When patients who do not have emergencies present to the emergency unit this puts a lot of burden on an already strained healthcare system. It leads to overuse of resources and wastes money both for the patient and the government when these resources could have been better used. It is often quite difficult for the patient to decide whether they should go to the emergency unit or not.
It is impossible to right an exhaustive list of conditions that warrant one to visit the emergency room. However, the many reason people present to the emergency room is for accidents. Any accident that threatens life or limb is a good reason to see a doctor. People who have been involved in major car accidents, even when they are no visible injuries should ideally go to the emergency unit. Those that have injuries to their limbs which can include suspected broken bones or any severe cuts with profuse bleeding should also seek medical care immediately.
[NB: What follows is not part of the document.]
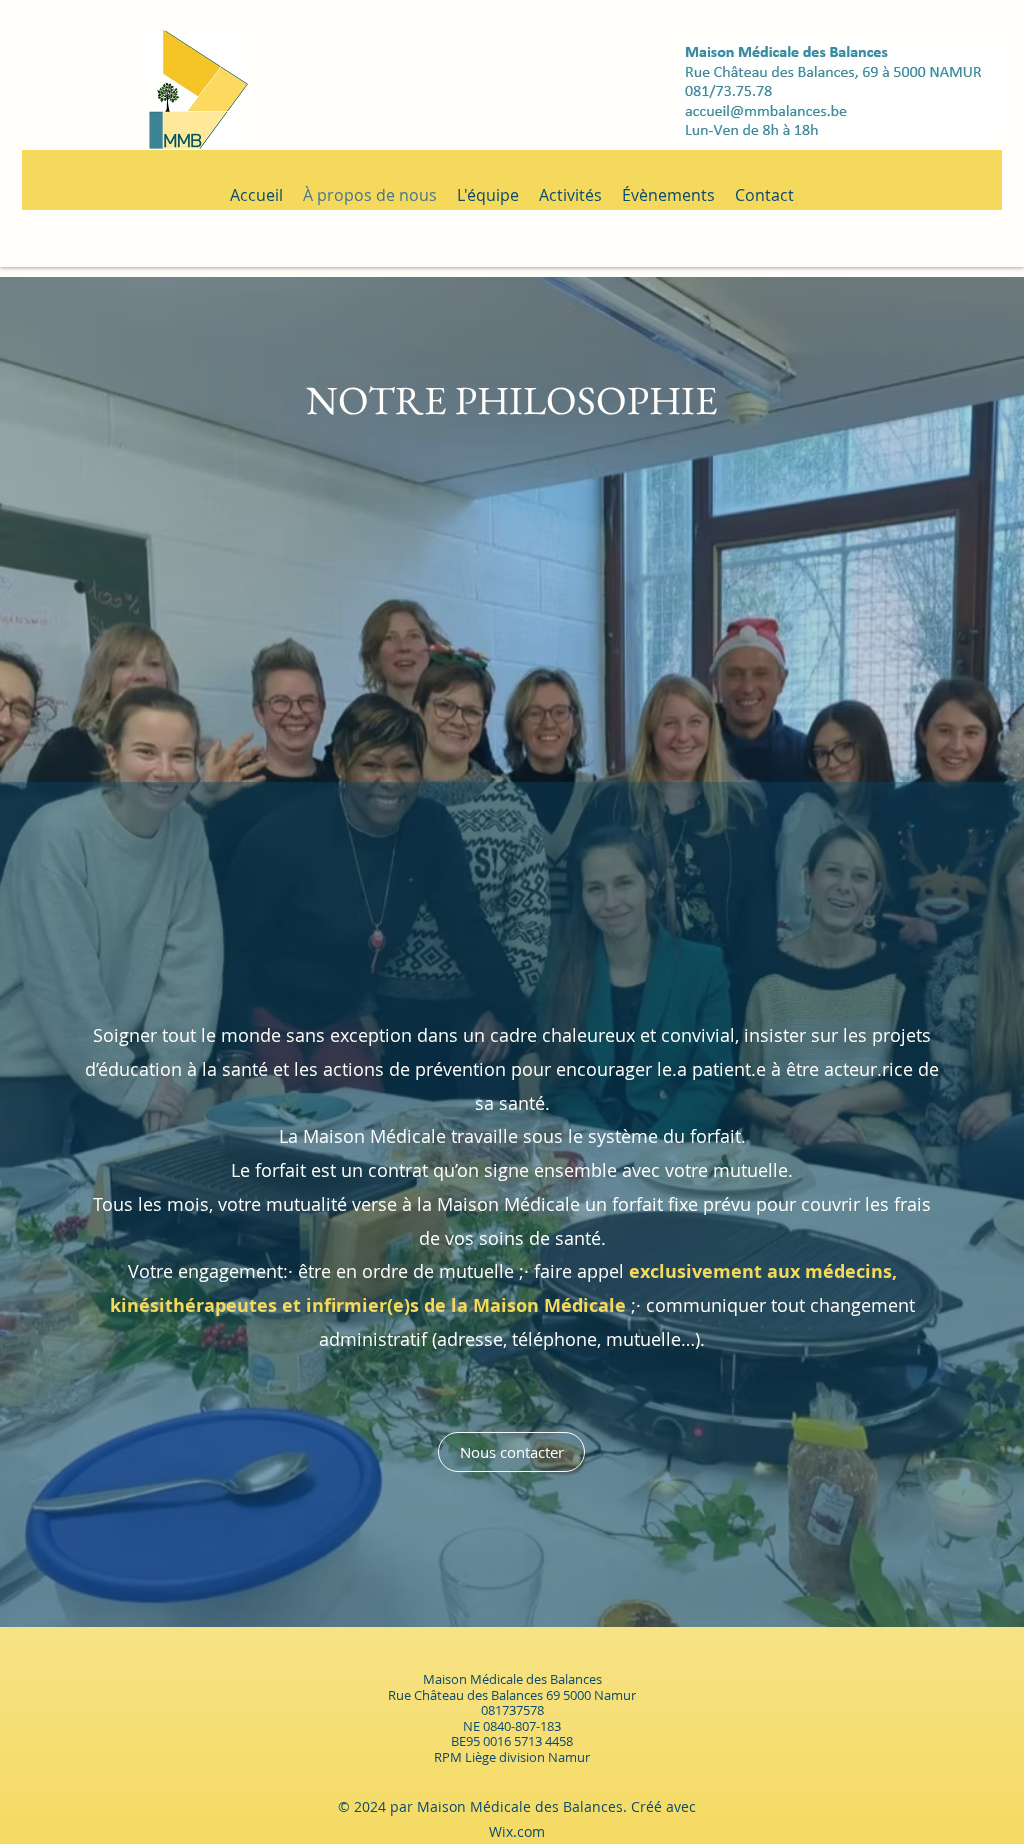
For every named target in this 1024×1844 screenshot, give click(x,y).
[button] (46, 47)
The list is much longer when it comes to medical conditions. Some of the medical problems that should prompt one to visit an emergency unit are; severe sudden onset of headache, weakness of the face and leg, fainting, sudden onset of shortness of breath, chest pains, severe abdominal pains, productive cough, coughing up blood, pregnancy related complications and any acute poisoning.
It is often advisable to present to the local doctor or clinic first so that they can make an initial assessment as well to stabilize the patient before they make the decision to refer to an emergency unit.
It is not advisable to come to the emergency unit for minor illnesses or chronic problems that have been ongoing for long with no acute changes. Emergency units use a triage system where the sickest patients will get priority hence why when patients present with conditions that are not emergencies, they will have much longer waiting times. Let’s all do our part to try decongested the emergency units in this country which are on their knees due to inappropriate referrals and lack of staff.